Polycystic ovary syndrome (PCOS) is the triad of oligo-ovulation resulting in oligomenorrhea, hyperandrogenism and, often, an excess number of small antral follicles on high-resolution pelvic ultrasound. One meta-analysis reported that, in women of reproductive age, the prevalence of PCOS was 10% using the Rotterdam-European Society of Human Reproduction and Embryology/American Society for Reproductive Medicine (ESHRE/ASRM) criteria1 and 6% using the National Institutes of Health 1990 diagnostic criteria.2 (See “The PCOS trinity—3 findings in one syndrome: oligo-ovulation, hyperandrogenism, and a multifollicular ovary.”3)
PCOS is caused by abnormalities in 3 systems: reproductive, metabolic, and dermatologic. Reproductive abnormalities commonly observed in women with PCOS include4:
- an increase in pituitary secretion of luteinizing hormone (LH), resulting from both an increase in LH pulse amplitude and LH pulse frequency, suggesting a primary hypothalamic disorder
- an increase in ovarian secretion of androstenedione and testosterone due to stimulation by LH and possibly insulin
- oligo-ovulation with chronically low levels of progesterone that can result in endometrial hyperplasia
- ovulatory infertility.
Metabolic abnormalities commonly observed in women with PCOS include5,6:
- insulin resistance and hyperinsulinemia
- excess adipose tissue in the liver
- excess visceral fat
- elevated adipokines
- obesity
- an increased prevalence of glucose intolerance and frank diabetes.
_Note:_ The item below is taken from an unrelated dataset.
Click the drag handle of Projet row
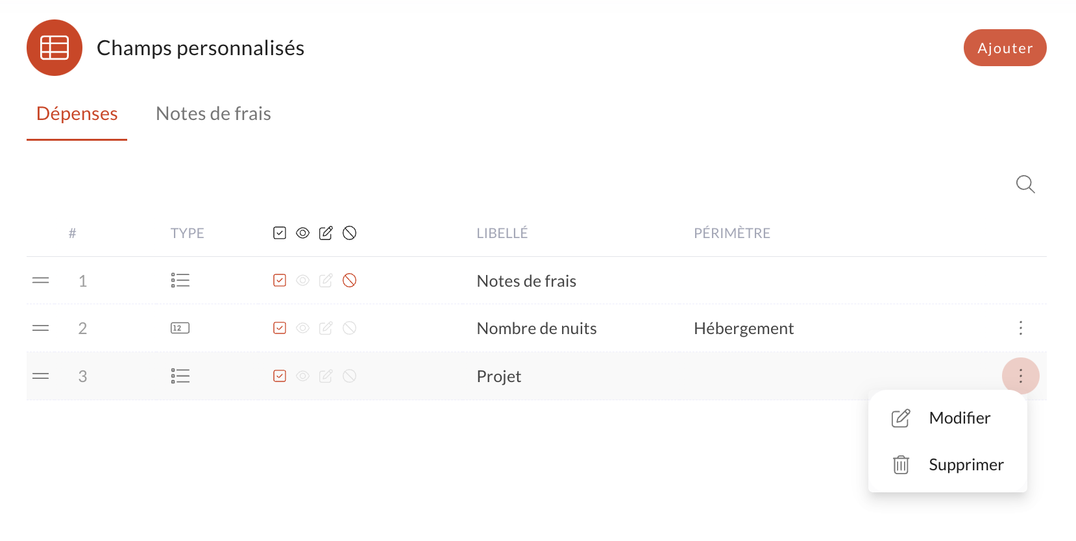The image size is (1076, 541). pyautogui.click(x=41, y=376)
Dermatologic abnormalities commonly observed in women with PCOS include7:
- facial hirsutism
- acne
- androgenetic alopecia.
Given that PCOS is caused by abnormalities in the reproductive, metabolic, and dermatologic systems, it is appropriate to consider multimodal hormonal therapy that addresses all 3 problems. In my practice, I believe that the best approach to the long-term hormonal treatment of PCOS for many women is to prescribe a combination of 3 medicines: a combination estrogen-progestin oral contraceptive (COC), an insulin sensitizer, and an antiandrogen.
The COC reduces pituitary secretion of LH, decreases ovarian androgen production, and prevents the development of endometrial hyperplasia. When taken cyclically, the COC treatment also restores regular withdrawal uterine bleeding.
An insulin sensitizer, such as metformin or pioglitazone, helps to reduce insulin resistance, glucose intolerance, and hepatic adipose content, rebalancing central metabolism. It is important to include diet and exercise in the long-term treatment of PCOS, and I always encourage these lifestyle changes. However, my patients usually report that they have tried multiple times to restrict dietary caloric intake and increase exercise and have been unable to rebalance their metabolism with these interventions alone. Of note, in the women with PCOS and a body mass index >35 kg/m2, bariatric surgery, such as a sleeve gastrectomy, often results in marked improvement of their PCOS.8
The antiandrogen spironolactone provides effective treatment for the dermatologic problems of facial hirsutism and acne. Some COCs containing the progestins drospirenone, norgestimate, and norethindrone acetate are approved by the US Food and Drug Administration for the treatment of acne. A common approach I use in practice is to prescribe a COC, plus spironolactone 100 mg daily plus metformin extended-release 750 mg to 1,500 mg daily.